Sunday, October 12, 2014

So Long Summer

I said goodbye to summer a month ago.  Then it came roaring back, with some fall issues attached.

Now the news said enjoy your last day of niceties, because the rain will be here to stay tomorrow.  Ok.  If you say so.

Foggy this morning.  Fog means sun once it burns through.  Unless you live on the coast.  The fog can last all winter, when its not raining or windy.

I used to live on the coast.  I grew up on the coast of Oregon.  I thought 72 degrees was a heat wave back then.  Now 72 degrees doesn't cut the mustard.  72 degrees feels like winter coming now that I live in the valley.

We did all the wrong things as kids, I can see now, according to the news and the safety police.  We dared the waves to knock us off the end of the jetty in a big storm.  It was Oregon sport to clamor out to the jetty ends and lean forward in the wind with our arms straight out and let the waves slam us.

We made rafts out of driftwood.  I remember when the tidal current took us once.  Towards the open sea.  The raft we'd built was sound, but our parents screamed from the beach to jump and swim.  My older brother was the last to do so.  They yelled at him to take off his jacket.  I still remember he didn't do that and his awkward leap into the estuary current and my heart pounding for him.  I remember that gold jacket.  He was a good swimmer and made it easily to shore.

We dammed up creeks running through the sand to the sea.  We dug deep holes and buried each other.  We put messages in bottles and threw them as far out as we could trying to get them beyond the waves to give them a better chance to head off to countries and peoples unknown to us, in the days before computers and google maps.

We beach combed for agates and petrified wood and entire, not broken, sand dollars and Japanese glass fishing floats.

We made whips of washed up kelp and drug them behind us, leaving snake like trails in the sand on the beaches we walked barefoot.

I haven't been to the coast in a long long time.  Unless you count the two trips to Astoria, to the affordable clinic, with cats needing dental work.  I was too tired on both trips to be anything more than barely functional.  Too tired to enjoy anything more than a good nap in the sand.

When I used to take cats clear down to the Coos Bay clinic, sometimes I'd spend the day at Sunset Bay beach.  But mostly there too I simply slept on the sand, exhausted from the roundup and the drive and the drive to come back home the same day.

I'd like to go again, to the beach.  I remember going years back, and cresting the Coast Range, headed down, car windows open and feeling a surge of excitement the moment the air smell turned to salt and sea.

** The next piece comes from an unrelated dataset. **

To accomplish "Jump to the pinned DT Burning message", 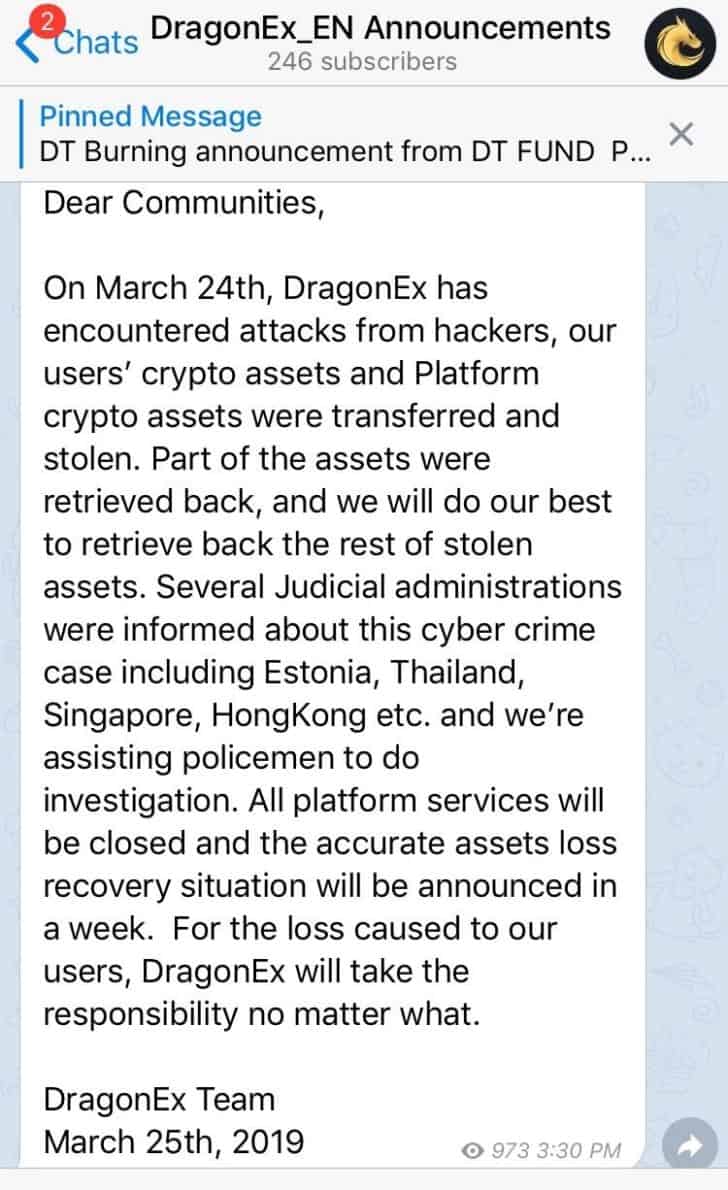I will tap(340, 134).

It doesn't seem right if its sunny on the beach in Oregon.   It's windy, that's how it is.  My skin grew up scrubbed red by blowing sand.  Or its fog so thick we called it pea soup.  You extend your arm and your hand vanishes.  Like that. Or it's storming and we liked that best.  Lots of Oregonians head for the beach when the big storms come through, to be part of it.  That's how we are. It's in us to do that.  Denying it is no good.

So today they say is the end of all things summer.  Tomorrow begins the long gray.   Shall I take off for the beach?

There it likely is sopped in and foggy for the day.  The distant fog horns will moan and mingle with cries from circling gulls in air dense with water and salt and history.

The Maple is turning.

Funny Face showed up this morning, begged wet food, which I gave him, and hissed at me, which is normal.  He must be ok.

Shady is doing well after dental surgery but still a little tired.


  1. Love the shot of Miss Daisy, looking like the empress of all she surveys. There's nothing quite like a senior female ruling the feline roost.

  2. Miss D is the queen of all things.
    We bow down. I bow down. She gets away with whatever she wants to get away with too, as the queen.

  3. Miss D is spoiled rotten and I am not ashamed. Queens must be tended to. Or else.